Task details -> The answer must be the full listing, repeated word for word.

________________________________________

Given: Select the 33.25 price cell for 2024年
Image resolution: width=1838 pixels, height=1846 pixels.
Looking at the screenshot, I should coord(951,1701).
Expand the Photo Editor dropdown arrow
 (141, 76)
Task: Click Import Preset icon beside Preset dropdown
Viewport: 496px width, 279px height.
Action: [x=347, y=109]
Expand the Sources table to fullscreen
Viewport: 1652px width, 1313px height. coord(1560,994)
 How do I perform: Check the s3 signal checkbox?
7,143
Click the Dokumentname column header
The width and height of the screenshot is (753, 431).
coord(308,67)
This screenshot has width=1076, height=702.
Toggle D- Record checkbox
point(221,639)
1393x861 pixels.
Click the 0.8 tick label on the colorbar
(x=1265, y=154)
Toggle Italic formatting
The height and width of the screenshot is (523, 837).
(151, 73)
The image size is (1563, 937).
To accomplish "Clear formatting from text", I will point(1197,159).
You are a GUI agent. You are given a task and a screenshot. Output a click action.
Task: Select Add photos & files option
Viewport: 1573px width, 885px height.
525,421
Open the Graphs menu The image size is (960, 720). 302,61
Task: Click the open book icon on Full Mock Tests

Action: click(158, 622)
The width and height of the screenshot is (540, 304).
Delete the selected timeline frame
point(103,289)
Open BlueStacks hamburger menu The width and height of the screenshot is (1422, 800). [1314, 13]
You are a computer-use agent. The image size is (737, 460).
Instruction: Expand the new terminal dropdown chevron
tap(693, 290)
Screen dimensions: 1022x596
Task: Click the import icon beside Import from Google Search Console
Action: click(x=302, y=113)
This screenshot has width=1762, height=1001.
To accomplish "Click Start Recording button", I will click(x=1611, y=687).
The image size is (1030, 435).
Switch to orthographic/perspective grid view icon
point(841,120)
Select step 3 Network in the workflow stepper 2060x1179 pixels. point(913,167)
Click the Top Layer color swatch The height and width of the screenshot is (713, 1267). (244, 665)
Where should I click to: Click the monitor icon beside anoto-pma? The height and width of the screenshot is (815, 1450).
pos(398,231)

________________________________________

Reply to the task ->
Given: Select the 33.25 price cell for 2024年
Image resolution: width=1838 pixels, height=1846 pixels.
Looking at the screenshot, I should coord(951,1701).
Expand the Photo Editor dropdown arrow
 (141, 76)
Task: Click Import Preset icon beside Preset dropdown
Viewport: 496px width, 279px height.
Action: [x=347, y=109]
Expand the Sources table to fullscreen
Viewport: 1652px width, 1313px height. coord(1560,994)
 How do I perform: Check the s3 signal checkbox?
7,143
Click the Dokumentname column header
The width and height of the screenshot is (753, 431).
coord(308,67)
This screenshot has width=1076, height=702.
Toggle D- Record checkbox
point(221,639)
1393x861 pixels.
Click the 0.8 tick label on the colorbar
(x=1265, y=154)
Toggle Italic formatting
The height and width of the screenshot is (523, 837).
(151, 73)
The image size is (1563, 937).
To accomplish "Clear formatting from text", I will point(1197,159).
You are a GUI agent. You are given a task and a screenshot. Output a click action.
Task: Select Add photos & files option
Viewport: 1573px width, 885px height.
525,421
Open the Graphs menu The image size is (960, 720). 302,61
Task: Click the open book icon on Full Mock Tests

Action: click(158, 622)
The width and height of the screenshot is (540, 304).
Delete the selected timeline frame
point(103,289)
Open BlueStacks hamburger menu The width and height of the screenshot is (1422, 800). [1314, 13]
You are a computer-use agent. The image size is (737, 460).
Instruction: Expand the new terminal dropdown chevron
tap(693, 290)
Screen dimensions: 1022x596
Task: Click the import icon beside Import from Google Search Console
Action: click(x=302, y=113)
This screenshot has width=1762, height=1001.
To accomplish "Click Start Recording button", I will click(x=1611, y=687).
The image size is (1030, 435).
Switch to orthographic/perspective grid view icon
point(841,120)
Select step 3 Network in the workflow stepper 2060x1179 pixels. point(913,167)
Click the Top Layer color swatch The height and width of the screenshot is (713, 1267). (244, 665)
Where should I click to: Click the monitor icon beside anoto-pma? The height and width of the screenshot is (815, 1450).
pos(398,231)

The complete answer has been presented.